There are 10 days remaining in this year’s legislative session. Two weeks ago, the Alabama Senate did not have enough votes to pass a bill that would allow the people to vote on the legality of electronic bingo. This week, the legislature has recessed for spring break.
Now, gaming interests, as well as municipal officials and businessmen statewide, are watching with interest to see what will happen next.
Sen. Hank Sanders, D-Selma., has proposed a three-page bill, SB507, which had a first reading the day after the Sweet Home Alabama bill failed to get enough votes for discussion. SB507 proposes a constitutional amendment allowing the legislature to pass laws authorizing, taxing and regulating bingo, including electronic bingo. A companion bill creates a charitable bingo licensure commission.

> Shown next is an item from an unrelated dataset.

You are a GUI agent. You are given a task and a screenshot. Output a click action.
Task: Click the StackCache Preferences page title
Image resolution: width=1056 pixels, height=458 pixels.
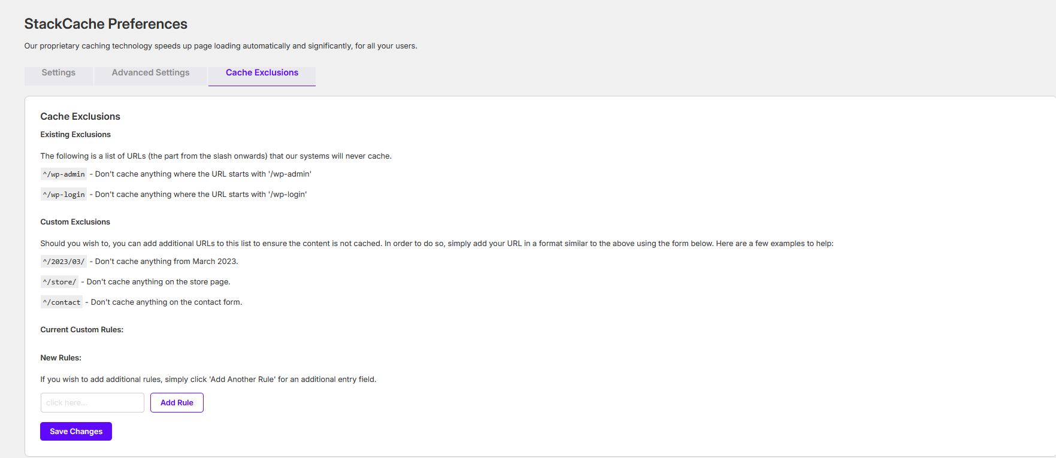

Republican Sen. Paul Sanford from Huntsville is proposing a bill not yet introduced that would tax electronic bingo parlors at 50 percent, establish a gaming commission and allow Alabama citizens to vote on legalizing gambling.
Neither bill limits the locations of gaming as the legislation that failed two weeks ago do.
Sen. Jimmy Holley, R-Elba, who represents Covington County in the legislature, previously has said he would do what he could to make sure Florala had the same opportunities with electronic bingo as anyone else. Holley also supports letting Alabamians vote for or against legalized gambling.
A week ago, Sheriff Dennis Meeks issued the Florala Historical Society a bingo permit; however, Meeks has said the permit is for paper bingo only.
In January, the city council adopted a resolution setting minimum standards for an electronic bingo operation. In February, the city announced that the Florala Historical Society had entered an agreement with a developer in Gulf Shores to construct a gambling and entertainment complex in Florala, employing 1,500.